Last but not least, like any business, I have accounts to balance, staff to take care of and taxes to pay. I do as much of the paperwork as I can before handing it off to a very smart accountant (and collector) to assemble into statements or returns. When I first hired her, my income was less than $A300 a week after tax: now I spend that on coffee and snacks for my crew.
As I keep saying, independence has its price. Or, rather, its ransom.

4 comments:

karen Martin Sampson said...

Dear Hazel, Wow. I am an "older" female artist living on north Vancouver Island in a semi remote area. When young I lived in LA, Cleveland, Toronto, and other large cities. I had no concept how to be financially successful in my work...just kept plugging away. I had some early success but fled in fear:-) It is wonderful to see a young person like you doing so well and taking full responsibility for it all. So much work and effort...please, just be careful of your health (can you tell I'm also a mother?)

Susan Buret said...

I hope you are not wanting us to feel sorry for you. You are intelligent, articulate, talented and got to where you are as the result of informed choice.

Tai said...

I read your reply on Clint's site and curiousity brought me to your "cliff-top garden, a couple of hundred feet above a Pacific Ocean the color of lapis lazuli."

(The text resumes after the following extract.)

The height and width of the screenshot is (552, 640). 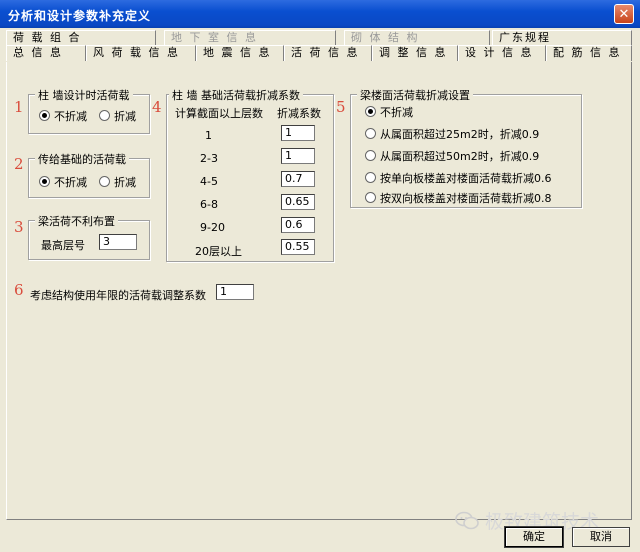 What do you see at coordinates (298, 225) in the screenshot?
I see `reduction-factor-input: 0.6` at bounding box center [298, 225].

Stunning and ....I had to smile as I have done exactly that in Queenstown, NZ where I overlook the beautiful 'French Ultramarine reflections' in Queenstown Bay, off-set by the snow-capped blue/purple shadows of the 'Remarkables' mountains, 10 miles away! see www.skyline.com webcams

I have to agree with the hours each week we put aside to promote and sell our art works, the self-produced shows and exhibitions whereby you may even have to become a 'living artist' painting before curious onlookers.

But, it's all part of the ongoing enthusiastic passions we provide to ensure our continuation in our chosen career. Computer skills of Photoshop, social media and Skype now all play their necessary role and I'm sure if some of the old masters were informed of some of the skills now required; they would take it in their stride and, just do it!

Yes, independence does have its price and ransom or not, I wouldn't have it any other way.

Pssst. Unfortunatley, I don't have time at the moment to peruse your web site and blog, (painting prep for am Auckland show), but I will do so as I like where you're at with it all, plus some - well done! And, I'll subscribe to 'pop in' sometimes too.

Anonymous said...

The use of auction houses of digital reproductions to sell work and garner high prices is of a totally different category than artists selling work on their own blog or website. The general use of the internet for artists will still have its limitations. I applaud you for your independance and use of online marketing skills, but artists need to consider all possibilities to sell their work, and that includes the traditional gallery system. As you say, you pay a price for promoting and marketing yourself.